I was attending summer school at Ole Miss in the late 1990s when I first became aware of the Gertrude C. Ford Center for the Performing Arts building rising from a hole in the ground just outside the main entrance to the campus. I’d heard rumors regarding its provenance, something to do with William Shakespeare, but it wasn’t until I attended the 2024 Mississippi Book Fair in Jackson last month that I got the story straight. But, first, some background.
More books have been written about Shakespeare (1564-1616) than any other writer or creative person. While most books for the general reader focus on the man, books for academics focus on his works. Unfortunately, the historical record for the man is so sketchy that some question whether he wrote the works at all. He was born, baptized, owned shares in two theaters, and died; otherwise, he left little for us to identify him by – no letters, no manuscripts, and a will whose most interesting feature is that he bequeathed his wife, Anne, “the second best bed.” One biographer said that Shakespeare was “the literary equivalent of an electron – forever there and not there.” Another said that that his biography was “a man-shaped hole.”
Although he wrote more than 400 years ago, the words of Shakespeare remain timeless. He had the ability to capture human emotion succinctly, and many are unaware of how engrained his words and phrases are in our everyday speech. For example, just a few examples: “Love is blind” (“The Merchant of Venice”), “Break the ice” (“The Taming of the Shrew”), “The be all and end all” (“McBeth”), “A wild goose chase” (“Romeo and Juliet”), “To be or not to be” (“Hamlet”), “Cowards die many times before their deaths; the valiant never taste death but once” (“Julius Caesar”), “Uneasy lies the head that wears the crown” (“Richard IV, Part 2”), “All that glitters is not gold” (“Merchant of Venice”), and “If music be the food of love, play on!” (“Twelfth Night”).
Much has been made of the influence of religion on Shakespeare. For example, there are over 2,000 “inferences” to Biblical objects or themes in his plays. It has been claimed that his works indicate variously that he was a secret Catholic, disliked Catholics, was Jewish, had Jesuit learnings, was a conforming Anglican or member of the Church of England, was interested in Buddhism, or that he had no religion whatsoever.
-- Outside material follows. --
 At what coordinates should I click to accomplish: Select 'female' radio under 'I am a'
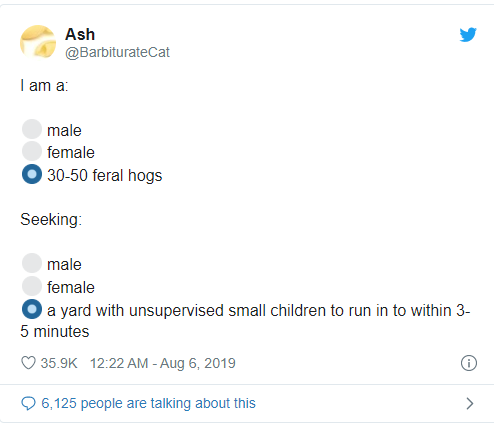(x=32, y=151)
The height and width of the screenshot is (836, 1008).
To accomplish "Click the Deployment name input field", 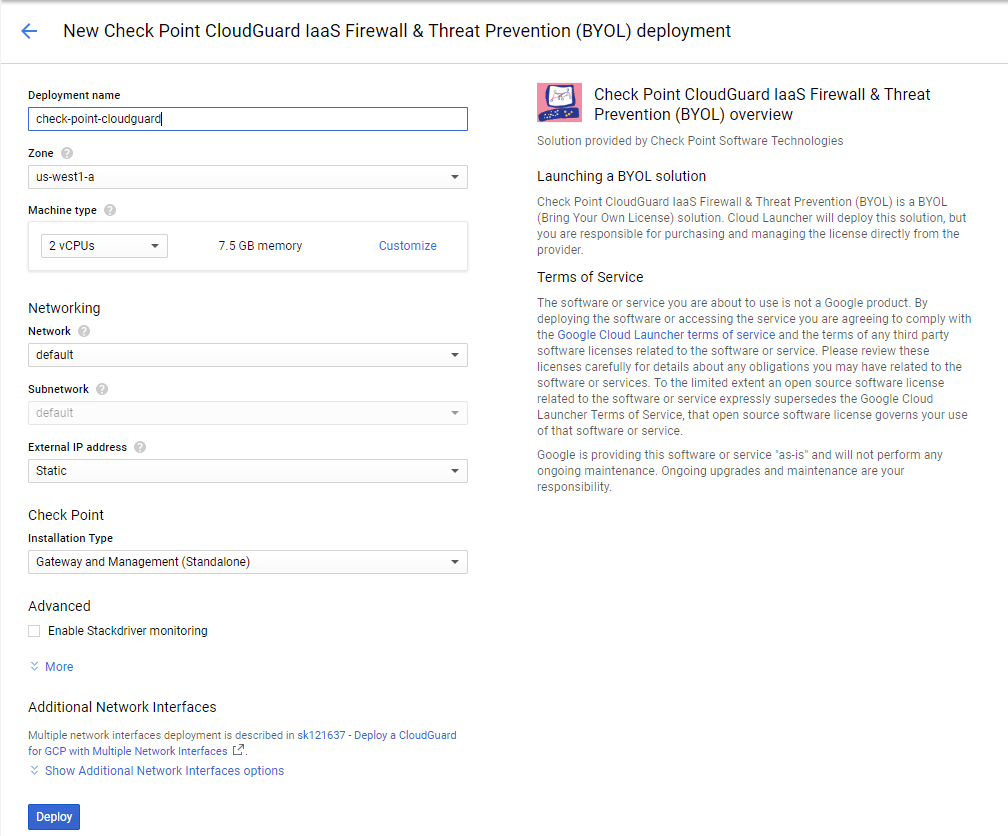I will coord(247,119).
In the spirit of the “Da Vinci Code” (2006), I have always found the following two “mysteries” interesting: William Shakespeare was 46 years old when the King James translation of the Bible was printed in 1611. Although his name is not included in the extant list of translators, there have long been suggestions that he had a hand in it, for no other reason than it “sounds like Shakespeare” when read. While both probably just sound “Elizabethan,” one of the more interesting “proofs” involves Psalm 46. If you start with the first word of the Psalm and count down 46 words, you come to the word, “shakes.” Then, if you go to the last word of the Psalm, disregarding the word “Selah,” or “forever,” and count up 46 words, you come to the word, “spear:” Shakespear. Was the Bard a translator and slipped his name into the Old Testament? Some would like to believe so. Another interesting theory, proving to some devotees that Shakespeare had a hand in translating the King James version of the Bible, is that a code can be uncovered in the Book of Deuteronomy by compiling every fifth letter of every fifth word of the fifth chapter. Try it and see what you think. I got confused.
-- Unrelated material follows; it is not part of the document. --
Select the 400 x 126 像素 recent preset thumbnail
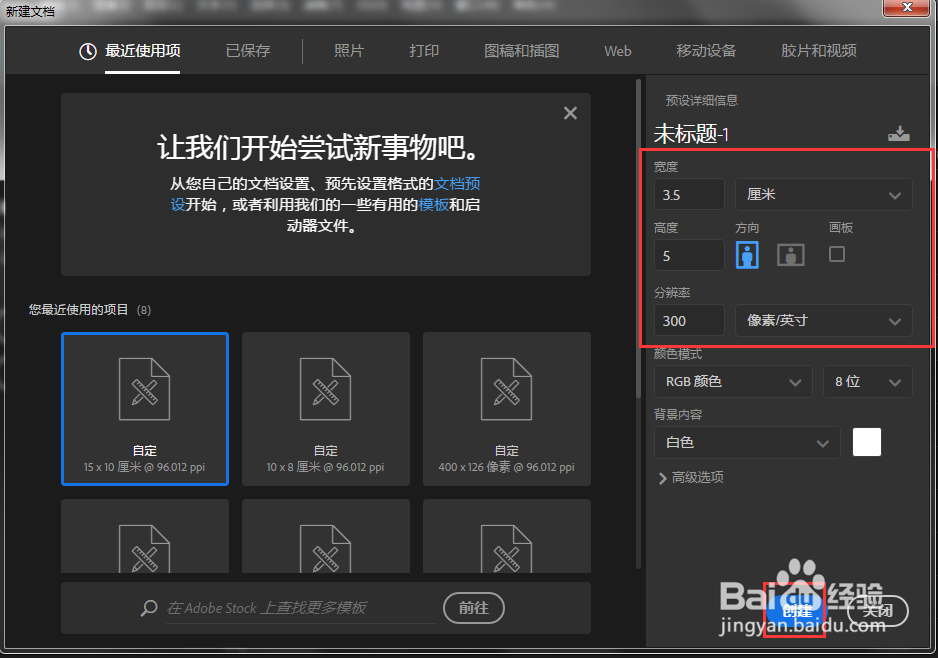This screenshot has height=658, width=938. point(506,408)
By the 1850s, all major documents relating to William Shakespeare of Stratford-upon-Avon had been discovered, and the historical record was very slim. Some scholars found the literary evidence totally at odds with their sense of the author and his works. How could such a person as William Shakespeare have accomplished so much? He only had a grammar school education; he had never traveled to speak of; he left both of his daughters functionally illiterate; his will mentions nothing that one might associate with a literary life – a desk, or even a bookcase. It’s not surprising that many began to question his authorship of the plays attributed to him, including the father of psychoanalysis, Sigmund Freud, and the philosopher, Friedrich Nietzsche. Individuals such as Francis Bacon, Christopher Marlow, and Edward de Vere have been proposed as the true authors of works attributed to Shakespeare. These doubters are known as “anti-Stratfordians.”
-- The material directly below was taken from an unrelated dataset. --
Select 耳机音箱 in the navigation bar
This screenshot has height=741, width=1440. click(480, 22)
It seems as if Mrs. Gertrude C. Ford, the major donor for the construction of the Ford Center for the Performing Arts at Ole Miss, was a dedicated anti-Stratfordian, convinced that de Vere “authored Shakespeare,” and was willing to put her money where her mouth was. By all accounts, she was a lovely lady, the daughter of a Georgia congressman and the widowed wife of a Mississippi congressman from Ackerman. She was a lover of the fine arts, fluent in French, Latin and Spanish, and she was an accomplished flautist, violinist and pianist. Born with an incisive wit, she was extremely well-read in both poetry and classical literature. Very wealthy and a dedicated philanthropist, in the mid-1980s, she contacted Ole Miss regarding the possibility of a large donation to build a performing art center on campus.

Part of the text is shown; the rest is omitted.